Но Албойю не слушал его, машинально жевал свой окурок и пристально смотрел в окно, пытаясь унять нервную дрожь, «Спокойствие! — говорил он себе. — Главное, не терять голову! Все образуется, люди просто сошли с ума, время — лучший лекарь…»
— Господин комиссар!
— Да пропади ты пропадом, Ангелеску! — взорвался вдруг комиссар. — Что ты мелешь, болван! Паникуешь, как базарная баба! Слушай приказ: чтобы через пять минут вооруженный отряд общественной охраны выступил в направлении окраины…
— Подкрепление немцам!
— Кретин безмозглый, обсуждать приказы?!
— Боже меня упаси, господин комиссар! Да разве я…
Бой продолжался уже больше часа. Сержант Комэнич со своим взводом отбил уже несколько немецких атак. Боеприпасов осталось в обрез, ожесточившиеся солдаты рвались в штыковую контратаку. Чего ждать? Подмоги не прислали, патроны на исходе. Стало быть, выход один — рукопашная! Но тут подоспел со своим отрядом младший лейтенант Ганя. Пробравшись огородами, его бойцы с ходу заняли боевую позицию и открыли беглый огонь по врагу. Немцы залегли. Воспользовавшись передышкой, Ганя приказал своим солдатам окопаться.
Машины и повозки с ополченцами одна за другой подъезжали к казармам. Люди спрыгивали на землю и растерянно оглядывались. Куда теперь, где склад с оружием? Все заперто, вокруг ни души. Растерянность усиливалась… Наконец появился Райку. Слава богу, уж он-то знает, что делать! Глигор бросился ему навстречу:
— Где тебя носит? Что это, черт возьми, за казарма? Ни одного солдата нет на месте!
— Чего шумишь? Людей мало, все, наверное, ушли к Тополнице, туда, где бой. Сейчас разберемся, не суетись! Вон, пожалуйста, какой-то унтер идет, а ты говоришь — никого!
И в самом деле, из-за угла не спеша, вразвалку вышел невозмутимый Гэлушкэ. Увидев толпу, удивленно поднял брови: кто такие? Суетятся, кричат… Почуяв недоброе, старший сержант повернул было назад, но поздно, его заметили.
— Где винтовки, старший сержант? — схватил его за руку Райку.
— Винтовки? Какие винтовки?
— Где у вас тут склад оружия?
— А на что он тебе? Эдак всякий будет оружие требовать, а мне потом отвечать?!
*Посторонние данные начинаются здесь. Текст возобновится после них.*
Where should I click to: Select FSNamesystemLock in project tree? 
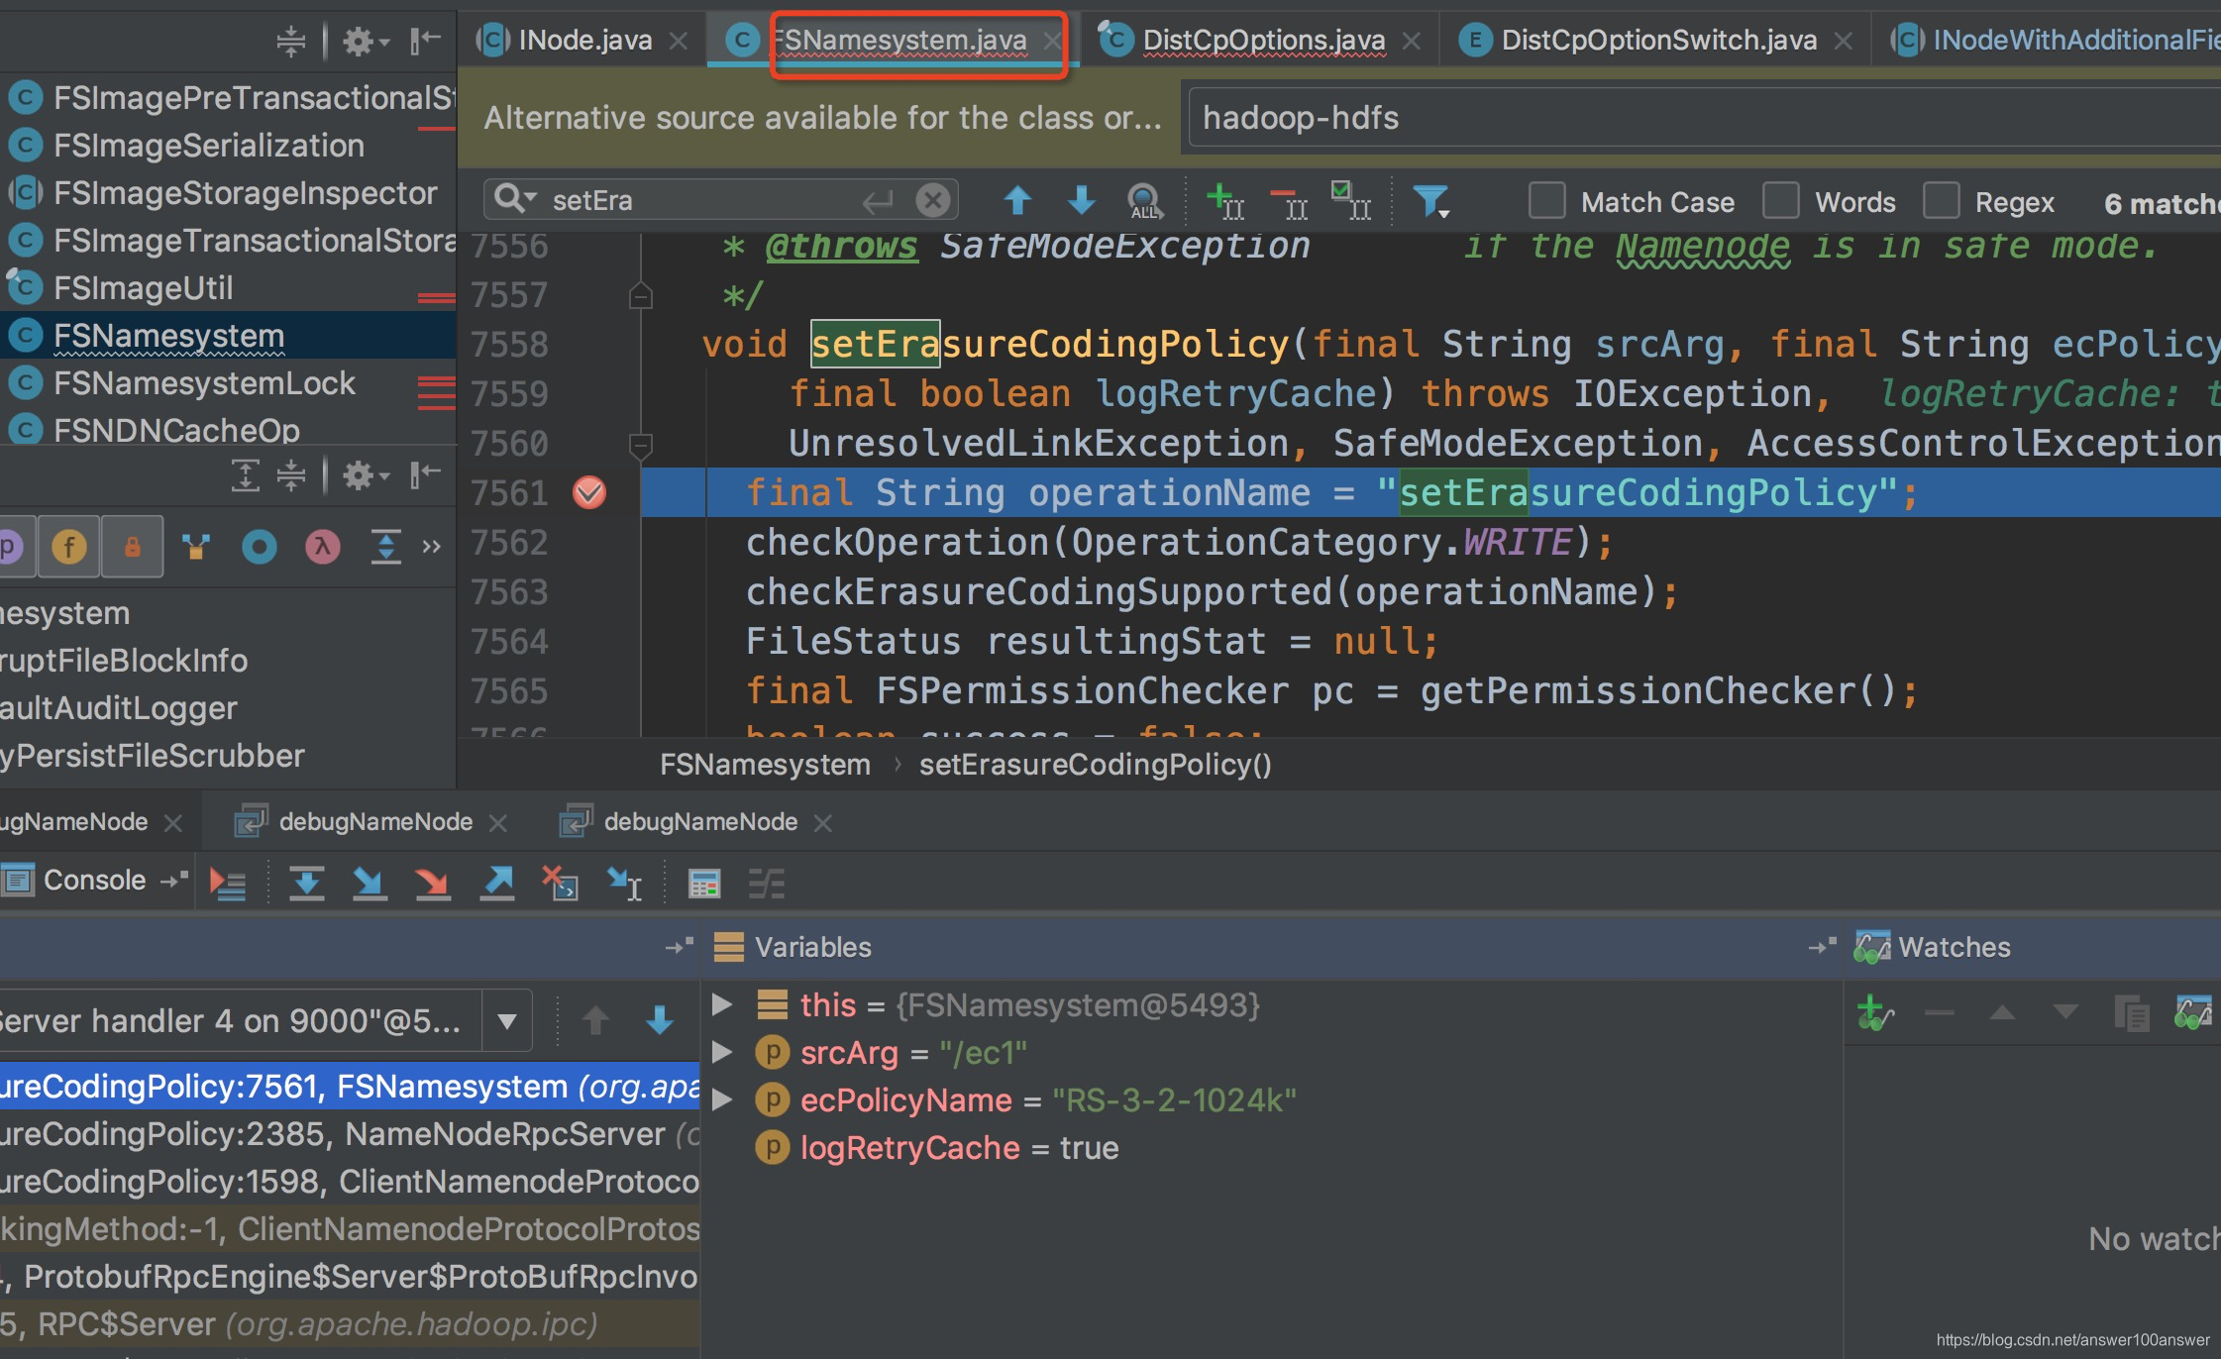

— Ах ты! — Глигор схватил его за грудки. — Ты что дураком прикидываешься? Не знаешь, что немцы рвутся в город? Давай винтовки, гад! У нас есть приказ — получить винтовки на складе. Вот и давай!
— Мобилизованные? Так бы и говорил сразу! — Старший сержант попытался вырваться из цепких рук Глигора: — Да пусти ты меня, малый, чего пристал, я ведь при исполнении…
Но не тут-то было. Глигор держал его мертвой хваткой.
— Ты мне зубы не заговаривай, понял?! Гони винтовки!
— Да не могу я вам дать, не положено! — взвыл Гэлушкэ. — Винтовка солдату положена, а вы гражданские, понимаешь? С меня потом спросят, что я скажу? Это ж трибунал! Тюрьма! Расстрел! Я вон до сих пор за гильзы никак не отчитаюсь. Как брать комендатуру — все тут как тут, а как гильзы стреляные собирать — так никого не докличешься.
— Ну вот что: гони ключи или я сам их возьму… силой! — Глигор неожиданно вывернул ему руку. На землю упала связка ключей.
— Тут винтовки, тут! — торжествующе закричал какой-то человек, забравшийся на окно казармы. — Здесь они, я их вижу! Полно винтовок, в пирамидах стоят! А вон и ящики — там, поди, патроны!
В окна полетели камни, зазвенели разбитые стекла. Двое рабочих, схватив ломы, кинулись отдирать от наличников железную решетку, трое других высаживали дверь. Но обитая жестью дверь не поддавалась.
— Навались, ребята, еще, ну еще, поднажали… Раз-два!
— Трибунал! — орал с пеной у рта Гэлушкэ, тщетно пытаясь вырваться из рук Глигора. — Охрана! Ко мне! Ох-ра-на!.. Всех перестреляю!